MEMORANDUM OF DEFENDANTS GOFORTH AND RICE IN SUPPORT OF MOTION FOR SUMMARY JUDGMENT

 

 

Preliminary Statement

This action arises from plaintiff’s (hereafter, the "Buyer") purchase of a parcel of vacant land in Portland. Apparently, he has incurred significant expense in making the land suitable for his intended use: moving existing apartment buildings onto the land. It now appears¾ and defendants Goforth and Rice (hereafter, the "Sellers") take as true for purposes of this motion¾ that the prior owners, defendants Frank A. Bitar & Associates, had filled the land with "wood, brush, trees and organic soils" which "presented the possibility of organic material decay and a very high potential for large future settlements". (Amended Cmplt. ¶ 8.)

In the course of the parties’ negotiations, the Buyer learned, and informed the Sellers, that the land had been filled. The Buyer requested and received additional time to conduct due diligence on account of that fact. Yet he failed to ascertain whether the fill could support his apartments, and now seeks to recover from the Sellers after discovering what was buried in the fill. But the Sellers never knew what was buried in the fill until Buyer told them. As a result, a key element of several of Buyer’s claims is missing: Sellers did not breach any express representations in their contracts with the Buyer.

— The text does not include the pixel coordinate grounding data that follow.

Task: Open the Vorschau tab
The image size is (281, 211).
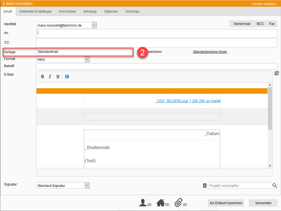Action: coord(132,12)
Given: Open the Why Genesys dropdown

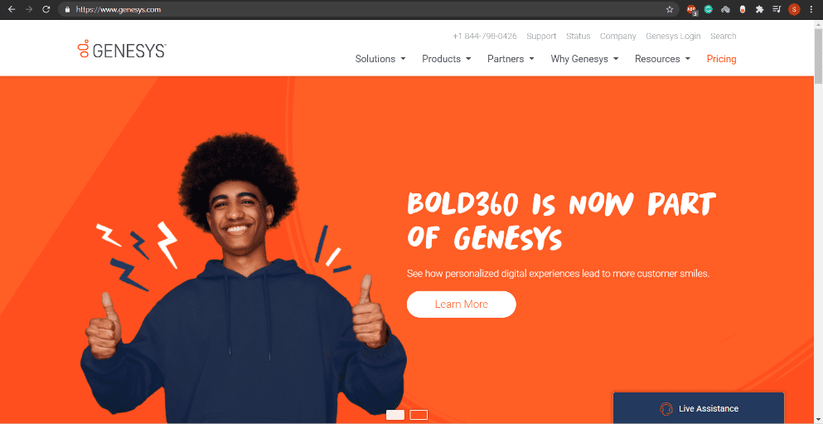Looking at the screenshot, I should pos(584,59).
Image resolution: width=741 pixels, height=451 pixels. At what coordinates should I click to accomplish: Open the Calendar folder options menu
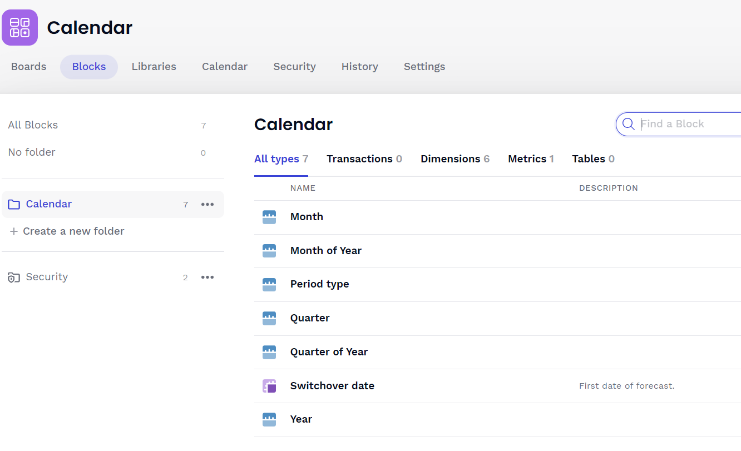tap(208, 205)
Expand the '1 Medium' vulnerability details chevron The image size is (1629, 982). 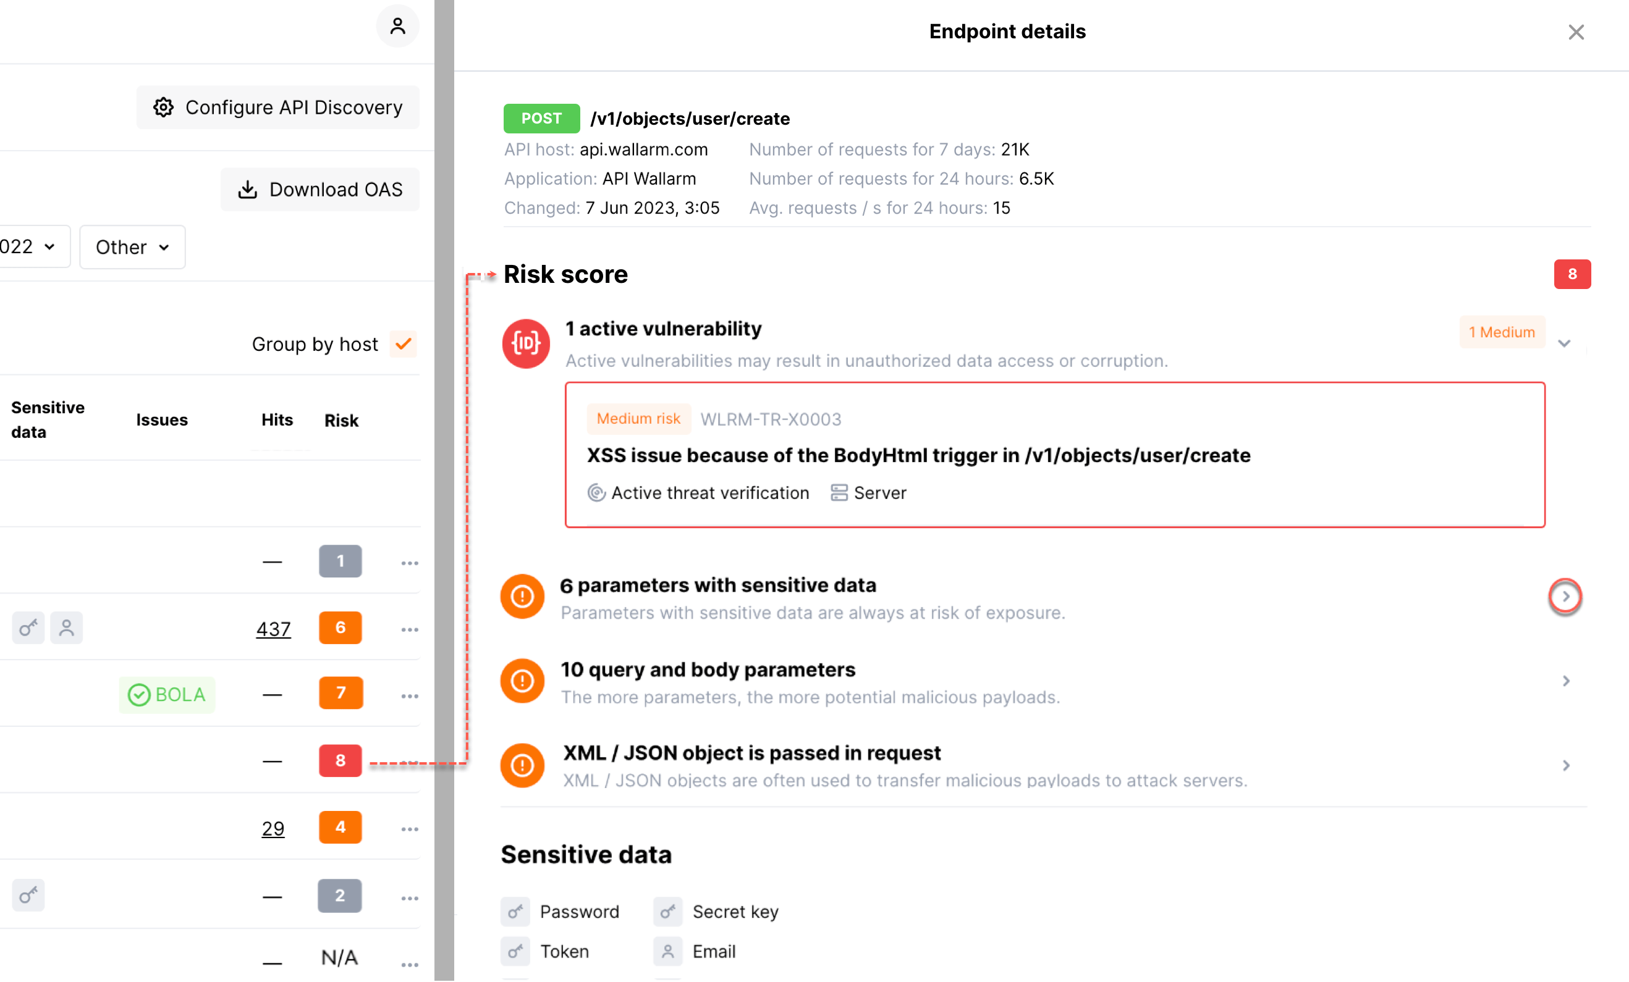[1564, 343]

As a result, the First and Second Claims for Breach of Contract must be dismissed. The Second Claim for Breach of Contract must also be dismissed because the Buyer cannot reasonably be considered an implied third-party beneficiary of the Seller’s contract with their broker, when the obligations between Buyer and Seller are expressly established by contract.

The Third Claim must be dismissed because Oregon courts have rejected attempts to impose extra-contractual duties of disclosure in the context of an arms-length transaction, and even if some sort of extra-contractual duty was established, Seller did not breach it.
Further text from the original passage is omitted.